- ACTIVITY: Below are some records. Print exactly the lines between the one holding "Click the Alterar" and the one holding "Click the #reels", inclusive, and nothing else.

- DATA UNDER STUDY:
*** Begin section ***
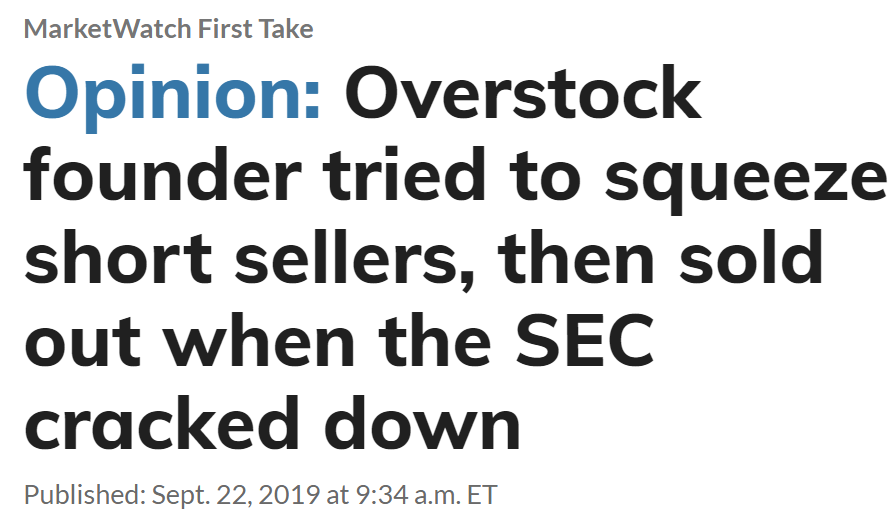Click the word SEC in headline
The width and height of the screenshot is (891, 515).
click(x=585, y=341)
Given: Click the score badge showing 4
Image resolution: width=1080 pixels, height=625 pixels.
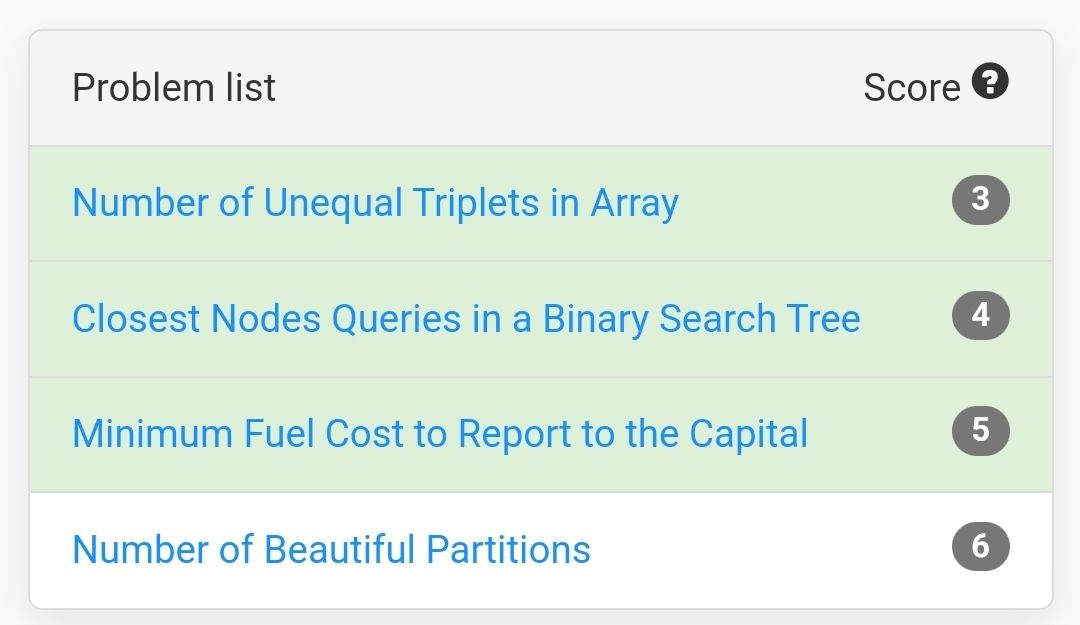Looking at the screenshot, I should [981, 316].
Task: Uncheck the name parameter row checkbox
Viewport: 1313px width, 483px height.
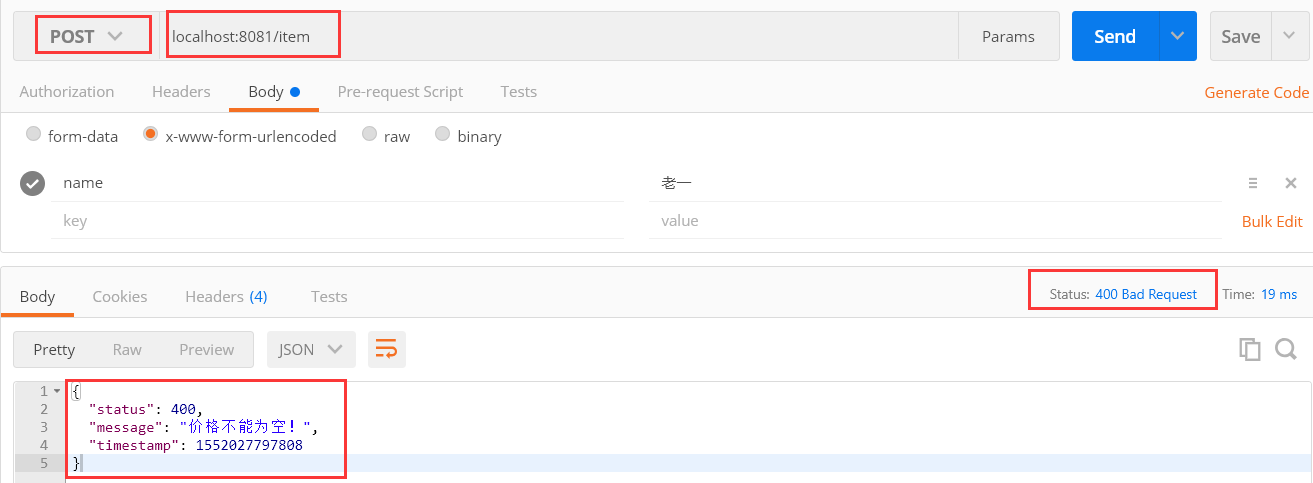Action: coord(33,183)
*** End section ***
*** Begin section ***
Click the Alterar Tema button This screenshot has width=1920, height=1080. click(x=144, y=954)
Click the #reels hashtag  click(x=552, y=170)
*** End section ***
- ANSWER FOR THIS EXERCISE:
Click the Alterar Tema button This screenshot has width=1920, height=1080. click(x=144, y=954)
Click the #reels hashtag  click(x=552, y=170)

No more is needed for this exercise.